▶ [SUPPLIED DATA]
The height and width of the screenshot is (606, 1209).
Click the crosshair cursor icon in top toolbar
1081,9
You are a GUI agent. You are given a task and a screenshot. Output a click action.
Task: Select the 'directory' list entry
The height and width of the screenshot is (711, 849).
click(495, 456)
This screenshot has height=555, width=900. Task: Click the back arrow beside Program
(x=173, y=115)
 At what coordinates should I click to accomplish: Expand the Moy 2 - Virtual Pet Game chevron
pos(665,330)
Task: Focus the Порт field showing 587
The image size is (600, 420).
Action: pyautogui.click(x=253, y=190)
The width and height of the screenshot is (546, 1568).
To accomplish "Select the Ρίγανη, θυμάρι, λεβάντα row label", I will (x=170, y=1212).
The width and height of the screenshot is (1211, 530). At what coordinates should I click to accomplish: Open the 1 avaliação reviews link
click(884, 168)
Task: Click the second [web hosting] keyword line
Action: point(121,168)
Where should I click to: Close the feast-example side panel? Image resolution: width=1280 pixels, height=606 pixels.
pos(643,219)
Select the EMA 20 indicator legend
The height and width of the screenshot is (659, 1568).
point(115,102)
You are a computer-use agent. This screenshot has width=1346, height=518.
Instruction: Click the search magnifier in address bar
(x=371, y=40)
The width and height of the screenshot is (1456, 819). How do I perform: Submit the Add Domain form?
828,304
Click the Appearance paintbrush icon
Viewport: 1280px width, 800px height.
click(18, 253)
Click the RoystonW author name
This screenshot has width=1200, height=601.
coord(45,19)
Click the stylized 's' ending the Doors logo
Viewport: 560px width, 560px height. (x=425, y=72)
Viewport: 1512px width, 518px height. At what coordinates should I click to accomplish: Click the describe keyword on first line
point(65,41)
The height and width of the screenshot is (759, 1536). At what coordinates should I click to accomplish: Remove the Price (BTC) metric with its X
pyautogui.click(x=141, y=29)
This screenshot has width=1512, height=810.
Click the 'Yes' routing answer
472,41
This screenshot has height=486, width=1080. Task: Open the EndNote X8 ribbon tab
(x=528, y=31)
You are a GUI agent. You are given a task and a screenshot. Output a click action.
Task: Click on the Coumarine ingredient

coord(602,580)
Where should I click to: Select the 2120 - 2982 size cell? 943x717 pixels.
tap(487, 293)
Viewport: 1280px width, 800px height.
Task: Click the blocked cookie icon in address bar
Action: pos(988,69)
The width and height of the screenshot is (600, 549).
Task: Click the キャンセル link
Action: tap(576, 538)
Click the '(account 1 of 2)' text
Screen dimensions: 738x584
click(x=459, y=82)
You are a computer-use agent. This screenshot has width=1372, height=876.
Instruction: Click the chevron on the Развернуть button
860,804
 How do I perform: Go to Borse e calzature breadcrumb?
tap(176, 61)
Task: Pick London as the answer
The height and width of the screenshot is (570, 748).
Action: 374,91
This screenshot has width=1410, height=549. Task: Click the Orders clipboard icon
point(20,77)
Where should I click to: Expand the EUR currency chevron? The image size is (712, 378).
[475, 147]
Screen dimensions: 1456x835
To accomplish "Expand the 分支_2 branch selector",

▶ [EXERCISE DETAILS] Check each line of the material for the word "computer". Copy the ones that have it.

▶ [TASK OUTPUT]
You are a computer-use agent. This screenshot has width=1346, height=518.
You are a computer-use agent. This screenshot has width=1372, height=876.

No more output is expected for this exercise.